- **Data provided**:
start
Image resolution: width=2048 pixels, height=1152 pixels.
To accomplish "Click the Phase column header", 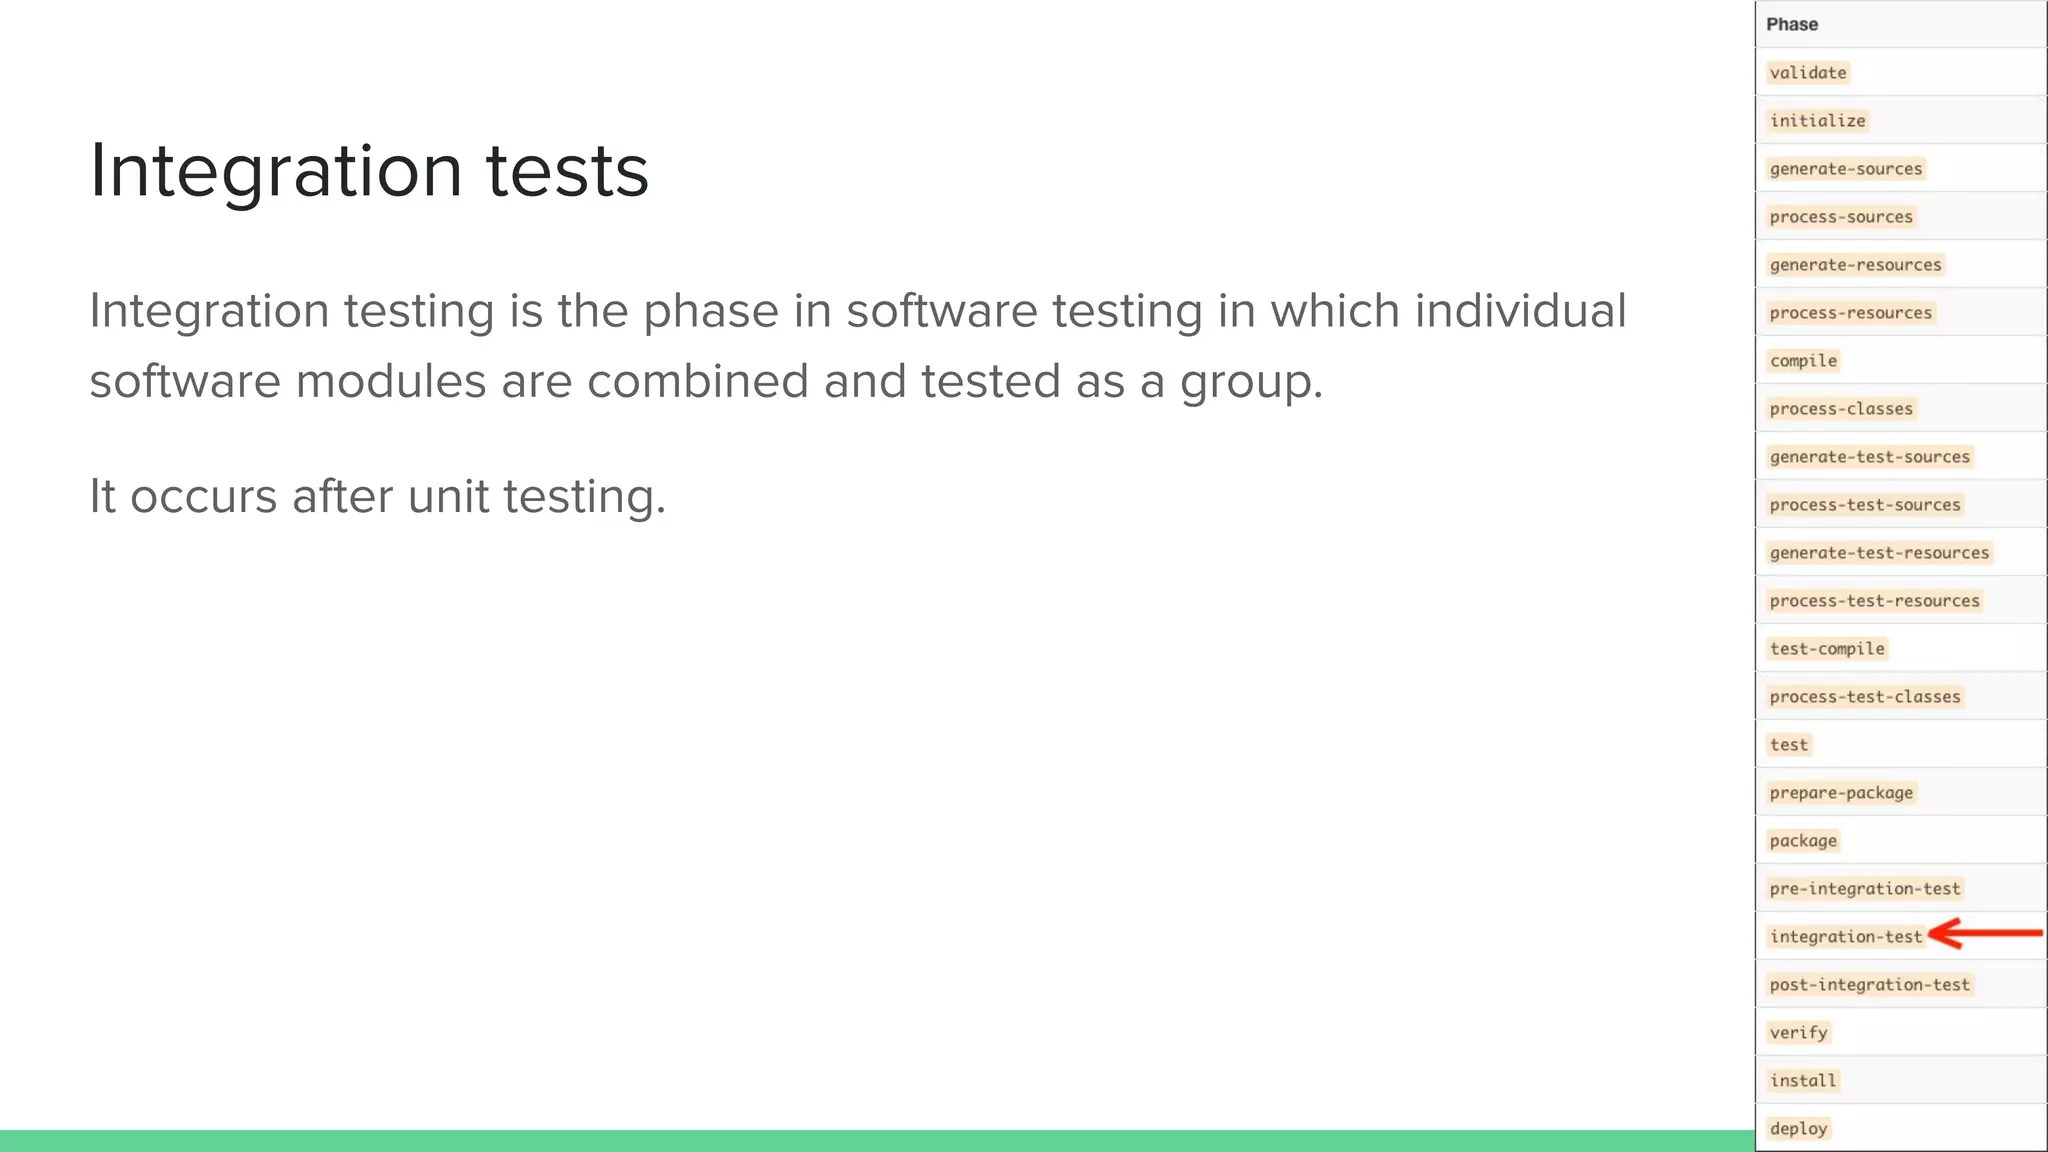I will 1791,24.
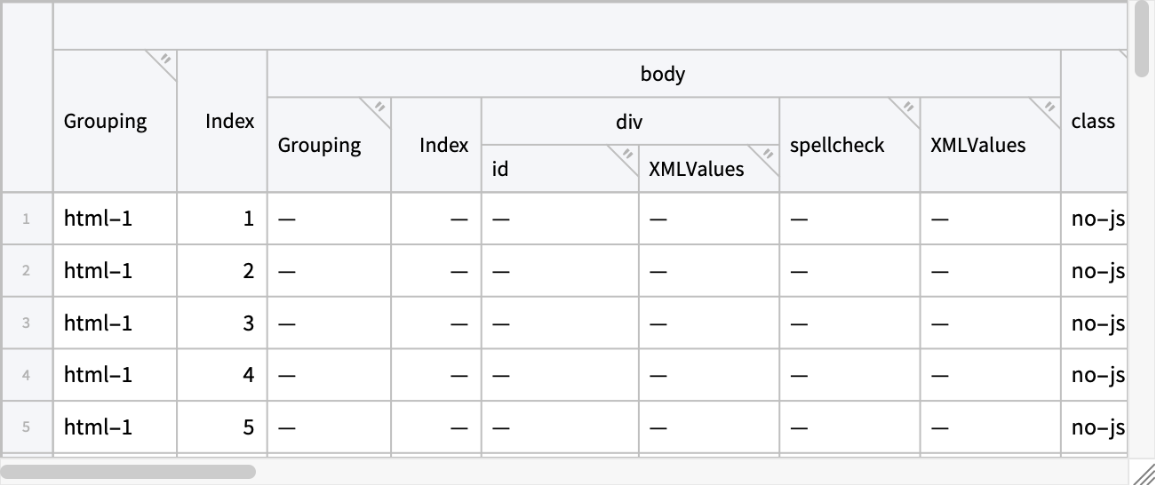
end
start
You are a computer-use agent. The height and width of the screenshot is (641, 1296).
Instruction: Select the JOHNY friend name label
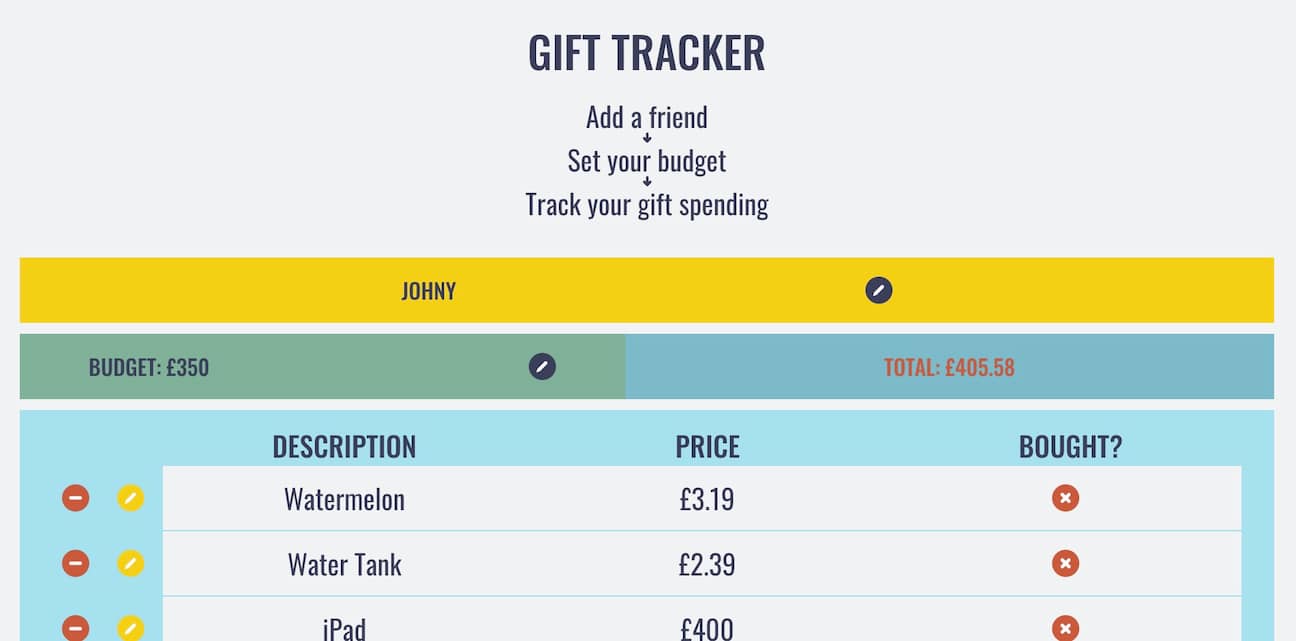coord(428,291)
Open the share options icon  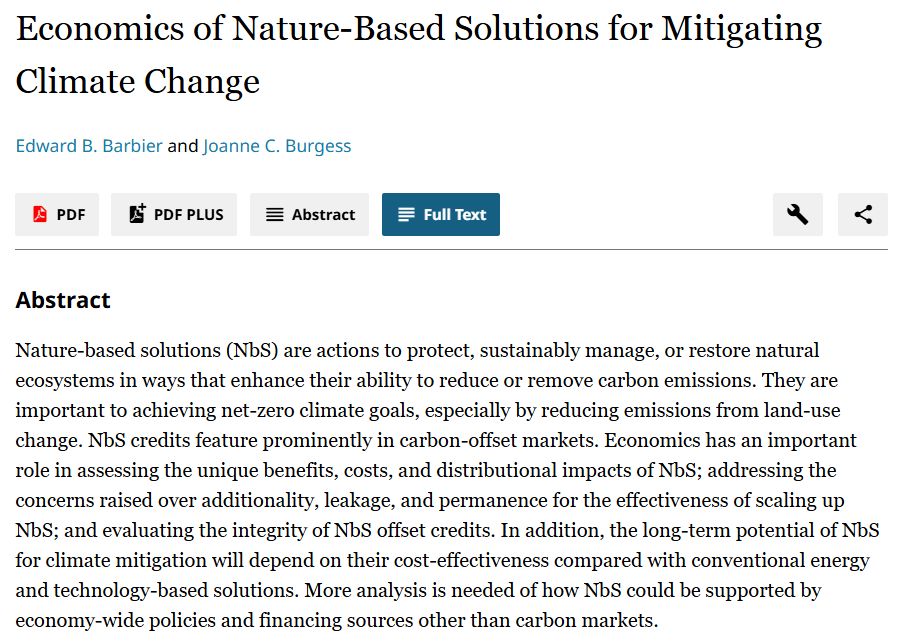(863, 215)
end
start
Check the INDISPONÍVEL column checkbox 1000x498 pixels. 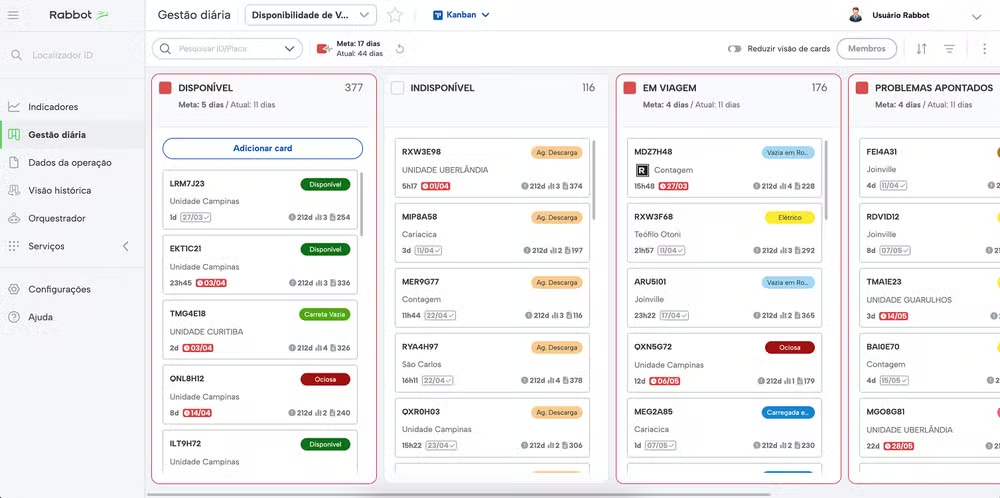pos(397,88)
end
Report how many lines in the rows above contain the string "height", counting only case-exact matches. Give the number alone.

- **Written response**: 2